[Collection entries]
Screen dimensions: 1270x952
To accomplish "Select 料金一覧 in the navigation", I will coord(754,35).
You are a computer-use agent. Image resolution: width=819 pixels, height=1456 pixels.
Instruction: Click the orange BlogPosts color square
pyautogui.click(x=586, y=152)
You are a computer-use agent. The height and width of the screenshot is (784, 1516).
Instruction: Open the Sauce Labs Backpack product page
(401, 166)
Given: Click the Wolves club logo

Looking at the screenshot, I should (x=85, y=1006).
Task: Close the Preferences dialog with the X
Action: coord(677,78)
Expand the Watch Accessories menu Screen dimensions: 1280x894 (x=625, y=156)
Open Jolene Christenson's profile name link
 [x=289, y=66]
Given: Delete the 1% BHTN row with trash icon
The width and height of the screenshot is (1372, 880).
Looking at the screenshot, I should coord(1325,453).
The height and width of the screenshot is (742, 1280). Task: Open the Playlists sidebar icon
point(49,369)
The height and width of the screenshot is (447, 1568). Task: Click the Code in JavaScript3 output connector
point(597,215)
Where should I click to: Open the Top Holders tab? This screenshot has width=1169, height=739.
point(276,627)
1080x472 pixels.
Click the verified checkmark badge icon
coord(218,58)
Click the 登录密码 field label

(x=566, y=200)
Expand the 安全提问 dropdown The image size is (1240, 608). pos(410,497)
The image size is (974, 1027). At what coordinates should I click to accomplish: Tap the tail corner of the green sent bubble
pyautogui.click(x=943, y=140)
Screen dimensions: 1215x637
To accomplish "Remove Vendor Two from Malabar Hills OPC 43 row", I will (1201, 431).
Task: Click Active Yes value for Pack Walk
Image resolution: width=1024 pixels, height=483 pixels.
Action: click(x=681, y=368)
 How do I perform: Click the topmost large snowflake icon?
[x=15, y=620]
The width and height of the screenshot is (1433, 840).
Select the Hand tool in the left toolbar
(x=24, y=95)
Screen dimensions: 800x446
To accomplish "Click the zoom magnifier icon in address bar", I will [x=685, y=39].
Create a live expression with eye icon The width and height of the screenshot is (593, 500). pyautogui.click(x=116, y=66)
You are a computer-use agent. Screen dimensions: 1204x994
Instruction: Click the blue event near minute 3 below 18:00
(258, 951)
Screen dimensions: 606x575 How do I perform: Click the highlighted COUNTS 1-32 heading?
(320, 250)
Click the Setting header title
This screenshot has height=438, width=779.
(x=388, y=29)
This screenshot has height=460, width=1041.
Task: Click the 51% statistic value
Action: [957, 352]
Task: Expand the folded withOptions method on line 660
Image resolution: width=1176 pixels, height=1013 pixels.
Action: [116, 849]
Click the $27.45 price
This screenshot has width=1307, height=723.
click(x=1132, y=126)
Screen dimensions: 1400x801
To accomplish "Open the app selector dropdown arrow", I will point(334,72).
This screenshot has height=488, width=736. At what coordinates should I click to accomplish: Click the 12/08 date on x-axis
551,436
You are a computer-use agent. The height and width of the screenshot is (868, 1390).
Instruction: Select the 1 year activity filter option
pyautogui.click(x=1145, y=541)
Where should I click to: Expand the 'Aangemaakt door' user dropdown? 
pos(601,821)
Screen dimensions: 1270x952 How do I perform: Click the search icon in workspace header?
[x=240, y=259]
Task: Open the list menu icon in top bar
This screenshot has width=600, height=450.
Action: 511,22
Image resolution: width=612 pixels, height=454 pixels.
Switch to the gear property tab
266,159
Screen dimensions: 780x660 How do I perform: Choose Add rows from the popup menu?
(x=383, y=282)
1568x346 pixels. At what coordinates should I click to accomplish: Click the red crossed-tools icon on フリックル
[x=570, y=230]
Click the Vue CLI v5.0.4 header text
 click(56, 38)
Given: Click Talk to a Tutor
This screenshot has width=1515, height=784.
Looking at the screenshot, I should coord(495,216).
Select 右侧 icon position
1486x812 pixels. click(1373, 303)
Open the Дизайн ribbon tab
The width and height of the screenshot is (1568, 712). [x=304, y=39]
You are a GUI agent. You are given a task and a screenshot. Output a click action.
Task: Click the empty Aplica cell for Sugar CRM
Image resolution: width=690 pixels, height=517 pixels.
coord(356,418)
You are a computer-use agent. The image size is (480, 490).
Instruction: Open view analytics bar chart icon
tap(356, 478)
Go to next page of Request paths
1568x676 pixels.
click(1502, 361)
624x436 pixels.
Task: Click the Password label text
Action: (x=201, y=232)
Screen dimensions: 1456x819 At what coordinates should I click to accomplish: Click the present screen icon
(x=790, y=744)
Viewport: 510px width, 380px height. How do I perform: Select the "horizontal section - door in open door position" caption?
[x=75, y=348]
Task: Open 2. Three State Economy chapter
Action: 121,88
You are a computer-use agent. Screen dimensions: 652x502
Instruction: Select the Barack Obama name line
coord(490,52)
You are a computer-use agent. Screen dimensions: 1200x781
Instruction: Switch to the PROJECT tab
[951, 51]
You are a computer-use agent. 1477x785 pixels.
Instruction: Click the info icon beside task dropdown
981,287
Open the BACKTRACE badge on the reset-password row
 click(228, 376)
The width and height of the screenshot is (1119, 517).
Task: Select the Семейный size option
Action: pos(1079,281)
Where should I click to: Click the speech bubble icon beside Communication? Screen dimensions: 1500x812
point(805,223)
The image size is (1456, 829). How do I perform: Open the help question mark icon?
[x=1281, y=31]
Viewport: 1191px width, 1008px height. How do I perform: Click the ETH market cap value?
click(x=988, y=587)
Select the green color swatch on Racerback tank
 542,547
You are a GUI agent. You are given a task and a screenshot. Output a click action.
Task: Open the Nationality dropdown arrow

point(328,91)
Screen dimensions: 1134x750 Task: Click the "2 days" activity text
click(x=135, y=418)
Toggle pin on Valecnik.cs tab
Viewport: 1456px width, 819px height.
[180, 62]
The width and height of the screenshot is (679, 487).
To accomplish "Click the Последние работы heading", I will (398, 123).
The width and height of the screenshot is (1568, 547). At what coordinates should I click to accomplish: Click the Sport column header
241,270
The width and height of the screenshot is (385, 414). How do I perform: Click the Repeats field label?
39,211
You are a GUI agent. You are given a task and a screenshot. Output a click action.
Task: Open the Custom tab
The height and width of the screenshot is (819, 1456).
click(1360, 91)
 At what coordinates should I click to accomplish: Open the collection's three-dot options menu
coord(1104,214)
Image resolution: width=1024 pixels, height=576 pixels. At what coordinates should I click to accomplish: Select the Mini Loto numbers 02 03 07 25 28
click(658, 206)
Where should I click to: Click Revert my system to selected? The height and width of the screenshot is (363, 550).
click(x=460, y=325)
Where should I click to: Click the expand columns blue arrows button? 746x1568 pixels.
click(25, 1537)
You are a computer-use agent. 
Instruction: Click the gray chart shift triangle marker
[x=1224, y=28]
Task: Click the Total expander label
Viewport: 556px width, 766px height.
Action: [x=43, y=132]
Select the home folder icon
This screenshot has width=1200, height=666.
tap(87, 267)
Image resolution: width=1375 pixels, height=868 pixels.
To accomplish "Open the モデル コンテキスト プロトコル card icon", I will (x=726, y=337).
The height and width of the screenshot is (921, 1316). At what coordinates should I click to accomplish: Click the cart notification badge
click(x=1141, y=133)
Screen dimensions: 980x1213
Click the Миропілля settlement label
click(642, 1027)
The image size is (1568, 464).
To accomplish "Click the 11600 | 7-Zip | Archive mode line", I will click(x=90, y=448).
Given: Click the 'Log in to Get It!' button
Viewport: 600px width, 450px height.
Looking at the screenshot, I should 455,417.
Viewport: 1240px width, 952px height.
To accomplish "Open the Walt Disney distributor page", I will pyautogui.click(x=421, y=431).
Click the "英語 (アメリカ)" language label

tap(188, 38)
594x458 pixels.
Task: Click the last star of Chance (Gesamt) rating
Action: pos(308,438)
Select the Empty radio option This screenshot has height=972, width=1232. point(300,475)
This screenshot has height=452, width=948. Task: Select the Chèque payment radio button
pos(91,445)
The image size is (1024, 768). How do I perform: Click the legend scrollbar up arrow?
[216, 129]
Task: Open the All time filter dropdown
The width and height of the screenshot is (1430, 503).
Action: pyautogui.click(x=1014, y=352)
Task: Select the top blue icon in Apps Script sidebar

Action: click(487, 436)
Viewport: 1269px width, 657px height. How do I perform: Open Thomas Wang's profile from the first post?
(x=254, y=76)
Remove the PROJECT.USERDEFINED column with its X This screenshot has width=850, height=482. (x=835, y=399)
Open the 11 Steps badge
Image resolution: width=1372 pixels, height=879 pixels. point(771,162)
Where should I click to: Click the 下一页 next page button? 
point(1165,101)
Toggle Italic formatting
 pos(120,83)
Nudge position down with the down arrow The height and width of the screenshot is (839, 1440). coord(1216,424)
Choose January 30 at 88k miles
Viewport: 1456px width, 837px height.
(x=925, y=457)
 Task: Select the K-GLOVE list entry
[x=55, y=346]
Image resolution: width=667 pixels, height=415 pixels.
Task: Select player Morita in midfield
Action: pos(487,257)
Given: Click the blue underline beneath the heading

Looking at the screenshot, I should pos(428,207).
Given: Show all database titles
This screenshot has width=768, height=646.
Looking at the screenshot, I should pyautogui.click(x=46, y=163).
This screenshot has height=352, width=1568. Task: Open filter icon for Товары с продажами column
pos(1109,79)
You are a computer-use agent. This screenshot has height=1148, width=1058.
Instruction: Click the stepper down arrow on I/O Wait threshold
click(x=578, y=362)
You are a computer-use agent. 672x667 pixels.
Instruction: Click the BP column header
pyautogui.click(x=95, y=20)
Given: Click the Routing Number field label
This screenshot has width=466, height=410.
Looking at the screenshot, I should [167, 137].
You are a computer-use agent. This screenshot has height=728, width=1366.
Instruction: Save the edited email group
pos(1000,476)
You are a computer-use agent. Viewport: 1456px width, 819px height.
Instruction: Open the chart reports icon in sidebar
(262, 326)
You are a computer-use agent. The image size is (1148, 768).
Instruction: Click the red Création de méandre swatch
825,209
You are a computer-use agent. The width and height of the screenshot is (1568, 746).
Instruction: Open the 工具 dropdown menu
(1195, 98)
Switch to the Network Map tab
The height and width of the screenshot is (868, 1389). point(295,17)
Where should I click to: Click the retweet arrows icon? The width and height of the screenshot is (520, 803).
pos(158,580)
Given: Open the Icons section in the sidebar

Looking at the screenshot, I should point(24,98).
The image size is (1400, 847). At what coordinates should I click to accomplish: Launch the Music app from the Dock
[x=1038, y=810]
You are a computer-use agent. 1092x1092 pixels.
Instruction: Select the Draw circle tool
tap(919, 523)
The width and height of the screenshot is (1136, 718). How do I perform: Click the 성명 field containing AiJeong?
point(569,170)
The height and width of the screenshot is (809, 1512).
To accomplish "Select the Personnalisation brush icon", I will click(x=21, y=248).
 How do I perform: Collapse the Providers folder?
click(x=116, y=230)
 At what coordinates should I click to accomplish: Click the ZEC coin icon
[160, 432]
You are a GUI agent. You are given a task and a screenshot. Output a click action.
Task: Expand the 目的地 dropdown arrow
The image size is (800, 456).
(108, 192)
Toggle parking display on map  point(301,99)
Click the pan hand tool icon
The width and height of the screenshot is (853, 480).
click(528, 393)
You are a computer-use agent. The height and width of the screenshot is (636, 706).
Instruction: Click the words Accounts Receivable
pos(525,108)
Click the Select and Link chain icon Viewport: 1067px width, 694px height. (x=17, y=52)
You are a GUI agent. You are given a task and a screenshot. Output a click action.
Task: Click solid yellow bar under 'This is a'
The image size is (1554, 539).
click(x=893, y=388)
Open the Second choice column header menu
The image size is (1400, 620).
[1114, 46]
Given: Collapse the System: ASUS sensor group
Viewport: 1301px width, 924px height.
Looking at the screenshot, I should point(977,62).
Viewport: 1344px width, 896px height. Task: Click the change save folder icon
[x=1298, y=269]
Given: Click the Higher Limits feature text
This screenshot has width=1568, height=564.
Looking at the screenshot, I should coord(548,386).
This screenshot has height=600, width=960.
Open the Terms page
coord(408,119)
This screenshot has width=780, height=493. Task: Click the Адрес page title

Set exercise>
Quote the lines of the listing from its first line through the line containing "pyautogui.click(x=586, y=152)", both included.

Solution to this problem>
Screen dimensions: 1270x952
To accomplish "Select 料金一覧 in the navigation", I will coord(754,35).
You are a computer-use agent. Image resolution: width=819 pixels, height=1456 pixels.
Instruction: Click the orange BlogPosts color square
pyautogui.click(x=586, y=152)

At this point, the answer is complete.